━━━━━ STUDY MATERIAL ━━━━━
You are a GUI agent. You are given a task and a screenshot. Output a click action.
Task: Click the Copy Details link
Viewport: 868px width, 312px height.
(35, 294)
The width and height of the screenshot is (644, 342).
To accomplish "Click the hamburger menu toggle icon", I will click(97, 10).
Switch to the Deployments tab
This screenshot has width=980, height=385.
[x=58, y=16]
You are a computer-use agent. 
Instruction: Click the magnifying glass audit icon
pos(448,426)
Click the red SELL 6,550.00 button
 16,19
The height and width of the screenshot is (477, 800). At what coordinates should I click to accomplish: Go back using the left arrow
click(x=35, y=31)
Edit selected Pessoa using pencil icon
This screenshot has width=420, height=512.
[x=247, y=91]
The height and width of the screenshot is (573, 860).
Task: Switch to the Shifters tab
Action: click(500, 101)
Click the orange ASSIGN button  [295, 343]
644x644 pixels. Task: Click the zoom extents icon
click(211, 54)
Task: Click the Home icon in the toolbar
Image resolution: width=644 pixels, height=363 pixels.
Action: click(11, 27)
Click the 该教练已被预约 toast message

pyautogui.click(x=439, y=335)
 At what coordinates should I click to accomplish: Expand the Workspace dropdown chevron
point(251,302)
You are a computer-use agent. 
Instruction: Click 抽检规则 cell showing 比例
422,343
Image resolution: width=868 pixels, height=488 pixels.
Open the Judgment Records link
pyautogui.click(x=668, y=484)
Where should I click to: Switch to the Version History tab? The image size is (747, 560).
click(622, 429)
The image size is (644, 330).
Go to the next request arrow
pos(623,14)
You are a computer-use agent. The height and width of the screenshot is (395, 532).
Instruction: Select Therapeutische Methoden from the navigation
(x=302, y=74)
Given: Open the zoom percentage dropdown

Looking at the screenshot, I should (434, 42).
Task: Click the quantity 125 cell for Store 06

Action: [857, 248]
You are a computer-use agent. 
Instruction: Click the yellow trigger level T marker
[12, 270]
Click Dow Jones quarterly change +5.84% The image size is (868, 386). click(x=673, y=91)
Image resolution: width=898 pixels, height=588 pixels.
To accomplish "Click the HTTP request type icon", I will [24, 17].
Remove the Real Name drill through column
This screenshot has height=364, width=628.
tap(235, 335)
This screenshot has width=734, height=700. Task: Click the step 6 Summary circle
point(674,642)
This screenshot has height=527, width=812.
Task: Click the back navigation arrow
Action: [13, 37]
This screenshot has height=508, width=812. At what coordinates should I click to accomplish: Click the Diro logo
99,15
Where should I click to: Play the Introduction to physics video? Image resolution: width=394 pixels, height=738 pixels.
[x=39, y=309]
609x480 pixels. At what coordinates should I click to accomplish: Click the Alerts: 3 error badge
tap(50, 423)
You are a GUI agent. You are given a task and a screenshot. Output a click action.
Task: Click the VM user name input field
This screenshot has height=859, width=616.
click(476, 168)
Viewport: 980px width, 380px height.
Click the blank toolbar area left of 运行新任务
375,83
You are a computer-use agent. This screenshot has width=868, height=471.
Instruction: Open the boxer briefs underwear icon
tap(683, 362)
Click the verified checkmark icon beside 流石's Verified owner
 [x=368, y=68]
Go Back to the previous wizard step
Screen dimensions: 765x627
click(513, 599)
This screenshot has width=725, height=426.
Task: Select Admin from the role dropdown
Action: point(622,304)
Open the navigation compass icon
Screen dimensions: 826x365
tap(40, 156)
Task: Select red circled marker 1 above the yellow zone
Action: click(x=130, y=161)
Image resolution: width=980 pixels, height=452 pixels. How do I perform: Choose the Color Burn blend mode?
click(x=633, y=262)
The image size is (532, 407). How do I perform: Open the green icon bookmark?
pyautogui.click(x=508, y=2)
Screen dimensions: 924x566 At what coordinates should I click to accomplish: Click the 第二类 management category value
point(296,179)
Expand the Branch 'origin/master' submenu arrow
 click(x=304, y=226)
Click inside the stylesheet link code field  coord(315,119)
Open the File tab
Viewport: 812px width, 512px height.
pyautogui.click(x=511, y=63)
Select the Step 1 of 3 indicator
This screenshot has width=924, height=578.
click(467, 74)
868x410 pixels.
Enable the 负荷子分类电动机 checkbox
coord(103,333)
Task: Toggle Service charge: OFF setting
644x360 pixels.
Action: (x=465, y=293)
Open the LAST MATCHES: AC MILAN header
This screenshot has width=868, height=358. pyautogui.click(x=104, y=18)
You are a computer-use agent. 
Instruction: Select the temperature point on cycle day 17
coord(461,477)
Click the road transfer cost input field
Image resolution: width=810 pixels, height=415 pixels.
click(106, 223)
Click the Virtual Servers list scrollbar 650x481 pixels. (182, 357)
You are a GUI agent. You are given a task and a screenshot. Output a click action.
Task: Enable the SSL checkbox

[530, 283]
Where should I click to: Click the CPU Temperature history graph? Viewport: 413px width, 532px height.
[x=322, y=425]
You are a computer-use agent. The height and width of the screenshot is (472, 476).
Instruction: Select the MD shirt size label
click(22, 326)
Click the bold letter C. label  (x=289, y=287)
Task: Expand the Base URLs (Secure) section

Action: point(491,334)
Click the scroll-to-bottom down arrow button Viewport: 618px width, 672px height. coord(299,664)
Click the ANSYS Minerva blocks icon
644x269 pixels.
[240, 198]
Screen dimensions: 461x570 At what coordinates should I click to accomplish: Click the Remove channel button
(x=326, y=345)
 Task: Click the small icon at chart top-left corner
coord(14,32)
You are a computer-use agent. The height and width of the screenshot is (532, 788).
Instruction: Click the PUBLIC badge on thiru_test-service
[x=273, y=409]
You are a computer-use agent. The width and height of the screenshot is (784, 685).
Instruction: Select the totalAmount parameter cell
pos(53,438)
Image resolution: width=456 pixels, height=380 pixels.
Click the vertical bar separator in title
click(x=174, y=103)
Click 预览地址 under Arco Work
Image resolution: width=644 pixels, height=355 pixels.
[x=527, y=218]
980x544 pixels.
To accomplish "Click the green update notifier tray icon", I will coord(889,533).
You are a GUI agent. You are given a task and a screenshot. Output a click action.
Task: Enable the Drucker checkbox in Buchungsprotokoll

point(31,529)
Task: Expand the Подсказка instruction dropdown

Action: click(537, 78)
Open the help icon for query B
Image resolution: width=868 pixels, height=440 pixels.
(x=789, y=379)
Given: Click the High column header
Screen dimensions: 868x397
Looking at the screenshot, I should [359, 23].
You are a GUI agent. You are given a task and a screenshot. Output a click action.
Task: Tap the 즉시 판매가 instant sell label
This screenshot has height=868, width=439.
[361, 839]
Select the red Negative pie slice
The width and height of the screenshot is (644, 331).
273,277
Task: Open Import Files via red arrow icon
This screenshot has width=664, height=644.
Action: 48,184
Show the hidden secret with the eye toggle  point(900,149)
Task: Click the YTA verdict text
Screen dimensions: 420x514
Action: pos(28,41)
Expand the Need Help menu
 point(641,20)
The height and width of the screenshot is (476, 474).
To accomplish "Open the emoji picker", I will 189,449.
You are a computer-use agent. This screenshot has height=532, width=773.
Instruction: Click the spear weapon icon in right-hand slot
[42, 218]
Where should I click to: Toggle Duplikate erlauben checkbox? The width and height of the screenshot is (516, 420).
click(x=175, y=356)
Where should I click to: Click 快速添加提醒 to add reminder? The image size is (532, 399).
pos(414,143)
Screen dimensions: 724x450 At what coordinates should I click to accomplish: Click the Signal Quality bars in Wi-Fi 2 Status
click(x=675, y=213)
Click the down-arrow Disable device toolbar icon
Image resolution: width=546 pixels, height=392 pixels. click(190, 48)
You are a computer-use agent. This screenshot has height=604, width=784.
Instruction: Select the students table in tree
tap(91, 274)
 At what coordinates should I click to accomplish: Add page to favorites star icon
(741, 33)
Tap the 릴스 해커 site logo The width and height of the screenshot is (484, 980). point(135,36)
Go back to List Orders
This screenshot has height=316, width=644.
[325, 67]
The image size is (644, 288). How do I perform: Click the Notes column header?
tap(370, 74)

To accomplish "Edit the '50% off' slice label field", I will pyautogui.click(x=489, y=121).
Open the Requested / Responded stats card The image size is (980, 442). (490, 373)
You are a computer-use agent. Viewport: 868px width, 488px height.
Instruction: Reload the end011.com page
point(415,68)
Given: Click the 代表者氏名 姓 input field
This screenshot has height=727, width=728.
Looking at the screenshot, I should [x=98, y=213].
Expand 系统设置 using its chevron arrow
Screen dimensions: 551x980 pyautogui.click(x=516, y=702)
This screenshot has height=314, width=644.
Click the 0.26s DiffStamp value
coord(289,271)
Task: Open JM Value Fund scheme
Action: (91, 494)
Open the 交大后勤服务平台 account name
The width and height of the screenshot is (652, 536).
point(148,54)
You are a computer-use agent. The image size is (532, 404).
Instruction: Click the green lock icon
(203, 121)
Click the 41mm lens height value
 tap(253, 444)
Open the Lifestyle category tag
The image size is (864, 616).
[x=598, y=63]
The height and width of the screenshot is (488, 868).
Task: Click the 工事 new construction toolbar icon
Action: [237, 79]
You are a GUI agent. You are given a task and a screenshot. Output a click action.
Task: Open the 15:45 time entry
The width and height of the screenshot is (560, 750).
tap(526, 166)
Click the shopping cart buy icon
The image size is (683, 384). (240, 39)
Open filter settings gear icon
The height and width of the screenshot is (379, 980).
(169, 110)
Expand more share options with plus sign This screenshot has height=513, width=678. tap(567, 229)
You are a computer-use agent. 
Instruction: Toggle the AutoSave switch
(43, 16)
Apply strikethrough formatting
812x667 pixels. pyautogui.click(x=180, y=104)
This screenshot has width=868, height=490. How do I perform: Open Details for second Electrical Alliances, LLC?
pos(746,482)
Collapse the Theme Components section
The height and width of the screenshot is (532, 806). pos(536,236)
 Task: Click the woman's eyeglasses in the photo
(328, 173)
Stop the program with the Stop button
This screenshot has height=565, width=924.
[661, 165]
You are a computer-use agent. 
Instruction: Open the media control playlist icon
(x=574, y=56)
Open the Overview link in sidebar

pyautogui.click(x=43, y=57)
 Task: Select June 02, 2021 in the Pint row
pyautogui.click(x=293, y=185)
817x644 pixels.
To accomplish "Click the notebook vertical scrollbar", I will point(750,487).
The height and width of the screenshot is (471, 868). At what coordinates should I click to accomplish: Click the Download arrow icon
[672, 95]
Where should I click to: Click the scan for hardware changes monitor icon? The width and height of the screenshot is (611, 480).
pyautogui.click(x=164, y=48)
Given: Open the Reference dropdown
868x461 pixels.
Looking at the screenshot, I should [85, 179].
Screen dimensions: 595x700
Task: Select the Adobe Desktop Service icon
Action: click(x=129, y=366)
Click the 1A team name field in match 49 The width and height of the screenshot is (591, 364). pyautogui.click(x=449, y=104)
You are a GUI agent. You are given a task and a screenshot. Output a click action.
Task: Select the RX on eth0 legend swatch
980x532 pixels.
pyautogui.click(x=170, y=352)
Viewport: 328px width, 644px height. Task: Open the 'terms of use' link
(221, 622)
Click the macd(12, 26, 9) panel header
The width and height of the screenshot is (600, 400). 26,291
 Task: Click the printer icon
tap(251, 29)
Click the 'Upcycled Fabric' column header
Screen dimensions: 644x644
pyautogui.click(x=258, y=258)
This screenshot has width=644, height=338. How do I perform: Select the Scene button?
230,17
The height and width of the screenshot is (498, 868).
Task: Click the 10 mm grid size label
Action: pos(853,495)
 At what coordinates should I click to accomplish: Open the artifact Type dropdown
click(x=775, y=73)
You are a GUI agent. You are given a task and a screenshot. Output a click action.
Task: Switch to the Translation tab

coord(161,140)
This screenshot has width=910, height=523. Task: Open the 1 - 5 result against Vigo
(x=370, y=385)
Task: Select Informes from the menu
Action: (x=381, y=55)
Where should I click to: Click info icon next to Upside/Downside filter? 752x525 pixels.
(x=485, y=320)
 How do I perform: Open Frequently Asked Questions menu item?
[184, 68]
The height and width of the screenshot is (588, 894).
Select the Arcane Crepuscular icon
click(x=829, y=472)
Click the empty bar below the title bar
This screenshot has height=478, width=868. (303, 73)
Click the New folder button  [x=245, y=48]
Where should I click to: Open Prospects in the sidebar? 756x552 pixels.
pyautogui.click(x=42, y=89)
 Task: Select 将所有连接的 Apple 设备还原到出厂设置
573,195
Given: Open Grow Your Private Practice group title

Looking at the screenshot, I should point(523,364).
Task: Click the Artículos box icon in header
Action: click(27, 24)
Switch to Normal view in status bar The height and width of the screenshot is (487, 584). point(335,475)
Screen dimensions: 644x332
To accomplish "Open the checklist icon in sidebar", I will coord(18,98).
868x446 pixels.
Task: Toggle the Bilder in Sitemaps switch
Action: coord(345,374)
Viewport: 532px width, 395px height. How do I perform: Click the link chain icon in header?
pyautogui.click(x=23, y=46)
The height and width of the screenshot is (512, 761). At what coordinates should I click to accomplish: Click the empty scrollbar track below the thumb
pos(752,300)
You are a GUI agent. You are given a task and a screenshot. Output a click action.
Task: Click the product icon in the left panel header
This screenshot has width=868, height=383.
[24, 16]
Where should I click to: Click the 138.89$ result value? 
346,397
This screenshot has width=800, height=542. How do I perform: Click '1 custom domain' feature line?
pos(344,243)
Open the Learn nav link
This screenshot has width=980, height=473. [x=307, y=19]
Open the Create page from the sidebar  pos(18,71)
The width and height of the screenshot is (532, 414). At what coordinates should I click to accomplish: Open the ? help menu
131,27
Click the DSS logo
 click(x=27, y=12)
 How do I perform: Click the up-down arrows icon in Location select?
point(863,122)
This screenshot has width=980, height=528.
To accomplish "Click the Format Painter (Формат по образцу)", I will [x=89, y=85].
━━━━━
# EXERCISE PROMPT
State the number of lines in the entries above that contain the word "Edit", and nothing more.

# RESULT OF THE EXERCISE
2